**Texto fuente**

□ □ □ □

Las amistades peligrosas

¿Cómo es una amistad barroca? ¿Cuántas peleas puede transitar una relación? ¿Qué se cifra en el nombre y en la muerte del otro? A través del cine y la literatura, Ana Regina narra cuatro vínculos intensos y predica a favor de seguir perdiendo el tiempo entre amigos.  


Claroscuros de la amistad

José Lezama Lima y Virgilio Piñera (Foto gentileza del portal On Cuba News)

□ □ □ □

**Datos proporcionados**
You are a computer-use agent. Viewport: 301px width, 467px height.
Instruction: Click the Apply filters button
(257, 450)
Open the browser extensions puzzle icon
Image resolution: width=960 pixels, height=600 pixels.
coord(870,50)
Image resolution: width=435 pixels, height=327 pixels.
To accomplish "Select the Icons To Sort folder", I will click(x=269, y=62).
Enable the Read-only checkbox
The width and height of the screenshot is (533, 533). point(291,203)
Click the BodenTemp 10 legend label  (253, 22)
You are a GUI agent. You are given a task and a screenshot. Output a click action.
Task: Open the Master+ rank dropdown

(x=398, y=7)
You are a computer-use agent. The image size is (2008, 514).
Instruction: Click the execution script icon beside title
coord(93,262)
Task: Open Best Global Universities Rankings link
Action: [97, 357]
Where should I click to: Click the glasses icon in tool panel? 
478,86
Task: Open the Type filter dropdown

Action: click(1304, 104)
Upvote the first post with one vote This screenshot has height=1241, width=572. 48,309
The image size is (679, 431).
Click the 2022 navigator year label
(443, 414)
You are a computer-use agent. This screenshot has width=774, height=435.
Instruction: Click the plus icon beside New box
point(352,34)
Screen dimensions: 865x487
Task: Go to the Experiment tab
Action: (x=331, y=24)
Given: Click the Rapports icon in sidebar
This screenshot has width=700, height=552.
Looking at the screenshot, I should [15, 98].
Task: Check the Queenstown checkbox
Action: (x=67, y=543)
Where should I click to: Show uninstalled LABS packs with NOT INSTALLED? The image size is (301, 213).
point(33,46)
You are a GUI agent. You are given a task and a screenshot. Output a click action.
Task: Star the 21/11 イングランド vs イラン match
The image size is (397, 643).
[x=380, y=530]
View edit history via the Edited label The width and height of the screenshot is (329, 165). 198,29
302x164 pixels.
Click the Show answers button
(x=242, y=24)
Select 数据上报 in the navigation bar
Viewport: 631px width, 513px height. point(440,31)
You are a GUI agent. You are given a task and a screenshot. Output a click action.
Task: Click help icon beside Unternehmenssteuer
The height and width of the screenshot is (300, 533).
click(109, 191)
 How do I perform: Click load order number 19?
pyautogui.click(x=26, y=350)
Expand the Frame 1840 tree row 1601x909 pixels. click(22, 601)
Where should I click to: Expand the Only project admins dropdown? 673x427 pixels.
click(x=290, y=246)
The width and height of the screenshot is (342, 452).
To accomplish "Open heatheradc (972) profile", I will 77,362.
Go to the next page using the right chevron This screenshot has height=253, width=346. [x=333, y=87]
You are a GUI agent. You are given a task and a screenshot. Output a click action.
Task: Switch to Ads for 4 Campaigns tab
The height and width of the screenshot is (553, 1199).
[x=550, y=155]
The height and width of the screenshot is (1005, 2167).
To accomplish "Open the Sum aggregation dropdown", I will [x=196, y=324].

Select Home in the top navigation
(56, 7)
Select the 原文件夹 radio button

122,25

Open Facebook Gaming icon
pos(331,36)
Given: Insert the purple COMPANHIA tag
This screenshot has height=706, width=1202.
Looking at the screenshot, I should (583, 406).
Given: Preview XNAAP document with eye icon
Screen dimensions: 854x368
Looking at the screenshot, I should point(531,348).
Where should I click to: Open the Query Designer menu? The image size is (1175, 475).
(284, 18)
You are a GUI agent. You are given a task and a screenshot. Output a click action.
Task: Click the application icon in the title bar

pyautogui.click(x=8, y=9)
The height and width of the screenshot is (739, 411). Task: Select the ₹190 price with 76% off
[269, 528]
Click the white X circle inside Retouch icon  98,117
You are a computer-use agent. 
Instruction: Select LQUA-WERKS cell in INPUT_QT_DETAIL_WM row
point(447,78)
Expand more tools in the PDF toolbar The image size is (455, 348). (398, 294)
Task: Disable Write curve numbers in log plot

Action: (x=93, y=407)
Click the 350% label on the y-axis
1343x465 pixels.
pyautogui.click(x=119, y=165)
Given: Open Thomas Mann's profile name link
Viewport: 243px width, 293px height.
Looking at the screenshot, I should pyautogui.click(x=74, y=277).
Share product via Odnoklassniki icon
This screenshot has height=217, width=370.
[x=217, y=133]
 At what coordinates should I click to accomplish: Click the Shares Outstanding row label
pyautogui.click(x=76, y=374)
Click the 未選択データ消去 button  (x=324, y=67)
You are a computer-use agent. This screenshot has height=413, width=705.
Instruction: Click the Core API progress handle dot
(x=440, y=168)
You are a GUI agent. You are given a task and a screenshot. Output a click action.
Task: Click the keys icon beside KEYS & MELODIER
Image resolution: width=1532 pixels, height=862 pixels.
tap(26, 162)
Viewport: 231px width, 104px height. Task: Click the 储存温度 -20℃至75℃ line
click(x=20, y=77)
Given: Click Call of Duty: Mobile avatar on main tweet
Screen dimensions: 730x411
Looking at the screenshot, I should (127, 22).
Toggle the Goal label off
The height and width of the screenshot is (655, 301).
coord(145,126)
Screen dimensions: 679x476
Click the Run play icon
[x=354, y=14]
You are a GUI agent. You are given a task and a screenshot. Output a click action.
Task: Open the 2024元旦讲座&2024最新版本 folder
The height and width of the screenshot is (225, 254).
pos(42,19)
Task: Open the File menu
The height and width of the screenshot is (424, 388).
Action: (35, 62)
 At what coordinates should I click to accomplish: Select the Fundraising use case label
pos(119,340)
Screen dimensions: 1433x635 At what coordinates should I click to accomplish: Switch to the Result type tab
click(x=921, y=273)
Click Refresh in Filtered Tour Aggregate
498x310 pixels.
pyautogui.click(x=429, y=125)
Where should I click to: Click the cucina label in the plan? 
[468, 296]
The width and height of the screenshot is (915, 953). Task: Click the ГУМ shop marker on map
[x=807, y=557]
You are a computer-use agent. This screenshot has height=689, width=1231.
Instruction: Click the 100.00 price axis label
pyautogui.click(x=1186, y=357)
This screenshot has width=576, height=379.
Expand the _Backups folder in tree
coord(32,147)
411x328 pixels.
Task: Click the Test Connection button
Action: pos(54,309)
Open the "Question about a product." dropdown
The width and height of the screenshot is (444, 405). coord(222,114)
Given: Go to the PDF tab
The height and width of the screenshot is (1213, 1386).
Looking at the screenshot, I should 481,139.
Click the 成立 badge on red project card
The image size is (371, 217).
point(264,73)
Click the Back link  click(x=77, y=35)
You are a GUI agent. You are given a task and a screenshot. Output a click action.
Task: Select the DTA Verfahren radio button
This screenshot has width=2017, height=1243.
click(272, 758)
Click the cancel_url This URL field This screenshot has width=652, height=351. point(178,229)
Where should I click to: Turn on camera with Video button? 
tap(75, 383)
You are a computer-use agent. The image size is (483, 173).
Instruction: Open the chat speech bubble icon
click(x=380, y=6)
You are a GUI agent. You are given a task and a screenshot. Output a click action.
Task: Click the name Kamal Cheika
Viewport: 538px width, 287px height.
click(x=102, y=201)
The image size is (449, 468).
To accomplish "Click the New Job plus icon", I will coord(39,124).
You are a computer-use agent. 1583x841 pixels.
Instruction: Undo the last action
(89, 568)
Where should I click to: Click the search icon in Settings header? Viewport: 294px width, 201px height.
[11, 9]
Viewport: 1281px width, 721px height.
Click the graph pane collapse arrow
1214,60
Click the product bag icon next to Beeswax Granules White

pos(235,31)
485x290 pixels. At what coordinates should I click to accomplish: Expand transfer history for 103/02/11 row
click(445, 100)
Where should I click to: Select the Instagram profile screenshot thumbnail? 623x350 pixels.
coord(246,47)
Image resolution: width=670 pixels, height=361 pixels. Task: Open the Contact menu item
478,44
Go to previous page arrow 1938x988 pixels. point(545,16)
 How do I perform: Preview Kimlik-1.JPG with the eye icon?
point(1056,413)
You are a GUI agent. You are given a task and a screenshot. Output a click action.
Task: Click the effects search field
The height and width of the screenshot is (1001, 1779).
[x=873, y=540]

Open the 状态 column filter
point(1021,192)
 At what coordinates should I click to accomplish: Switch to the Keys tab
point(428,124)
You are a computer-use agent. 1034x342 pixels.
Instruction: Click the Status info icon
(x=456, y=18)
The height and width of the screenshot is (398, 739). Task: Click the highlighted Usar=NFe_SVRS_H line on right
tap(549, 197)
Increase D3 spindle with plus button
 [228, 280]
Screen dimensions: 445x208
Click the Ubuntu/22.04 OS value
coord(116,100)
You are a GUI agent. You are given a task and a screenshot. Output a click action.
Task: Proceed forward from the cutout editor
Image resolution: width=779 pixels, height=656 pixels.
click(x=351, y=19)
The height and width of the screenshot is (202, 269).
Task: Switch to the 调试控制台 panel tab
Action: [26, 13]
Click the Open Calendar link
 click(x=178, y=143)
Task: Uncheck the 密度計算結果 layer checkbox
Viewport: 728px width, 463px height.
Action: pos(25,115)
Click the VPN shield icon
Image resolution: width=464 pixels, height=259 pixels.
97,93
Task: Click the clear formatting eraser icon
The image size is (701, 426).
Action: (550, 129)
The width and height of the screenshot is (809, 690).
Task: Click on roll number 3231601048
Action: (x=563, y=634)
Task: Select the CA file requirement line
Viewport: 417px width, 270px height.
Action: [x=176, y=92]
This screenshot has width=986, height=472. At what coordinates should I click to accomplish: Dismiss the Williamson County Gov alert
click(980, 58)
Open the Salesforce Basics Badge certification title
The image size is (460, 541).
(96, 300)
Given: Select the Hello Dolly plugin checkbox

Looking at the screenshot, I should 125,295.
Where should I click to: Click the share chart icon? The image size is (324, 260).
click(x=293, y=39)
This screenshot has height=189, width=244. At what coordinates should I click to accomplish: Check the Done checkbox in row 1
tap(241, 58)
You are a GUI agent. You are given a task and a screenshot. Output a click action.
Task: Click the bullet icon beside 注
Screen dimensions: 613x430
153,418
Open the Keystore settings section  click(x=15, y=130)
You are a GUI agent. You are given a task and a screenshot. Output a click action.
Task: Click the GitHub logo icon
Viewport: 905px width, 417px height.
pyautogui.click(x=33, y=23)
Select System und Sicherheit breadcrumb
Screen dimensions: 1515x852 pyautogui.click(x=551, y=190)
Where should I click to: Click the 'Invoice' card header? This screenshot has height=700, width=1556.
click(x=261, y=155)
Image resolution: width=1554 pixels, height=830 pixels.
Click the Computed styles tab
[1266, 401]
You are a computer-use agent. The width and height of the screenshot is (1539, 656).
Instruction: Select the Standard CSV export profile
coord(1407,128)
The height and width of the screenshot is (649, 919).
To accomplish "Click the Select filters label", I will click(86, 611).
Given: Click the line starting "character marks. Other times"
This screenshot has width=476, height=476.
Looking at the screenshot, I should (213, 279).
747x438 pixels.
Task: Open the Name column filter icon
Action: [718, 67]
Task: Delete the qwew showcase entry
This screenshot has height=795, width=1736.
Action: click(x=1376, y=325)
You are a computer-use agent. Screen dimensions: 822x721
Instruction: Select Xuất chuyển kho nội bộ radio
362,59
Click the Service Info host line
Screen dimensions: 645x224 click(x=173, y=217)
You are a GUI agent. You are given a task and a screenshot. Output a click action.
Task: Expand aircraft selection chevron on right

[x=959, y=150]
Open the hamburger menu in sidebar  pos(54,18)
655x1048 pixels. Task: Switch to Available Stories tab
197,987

□ □ □ □

**Consignas**
• 1. En el texto sobre la amistad, ¿cuántos vínculos narra Ana Regina a través del cine y la literatura?
• 2. Prolonga el texto sobre la amistad a partir de su última línea.

**Resultados**
• 1. Narra cuatro vínculos intensos.

• 2.
“Sólo lo difícil es estimulante” decía José Lezama Lima, y bien podía referirse tanto a su labor poética como a su amistad con Virgilio Piñera. Entre ambos, la relación fue compleja, contradictoria, claroscura. Se conocen hacia finales de los años treinta, se escuchan, se leen, colaboran en revistas. En 1936, Piñera afirmará, con tono socarrón y cierta admiración, que Lezama se convierte en el enemigo público de la poesía cubana: cambia su rumbo, irrumpe como fuerza de choque. Dirá también que “su insaciable apetito metafórico es el equivalente poético a su apetito fisiológico”… Hasta que, claro, empieza a devorarse a sí mismo. En 1942, la relación estalla. Según las malas lenguas, los dos terminan a las piñas. Lezama acusa a Piñera de plagio, de querer hundir su reputación y asegura, con su característico aire altivo, que le ha dado “una soberana paliza”. Llega entonces el distanciamiento.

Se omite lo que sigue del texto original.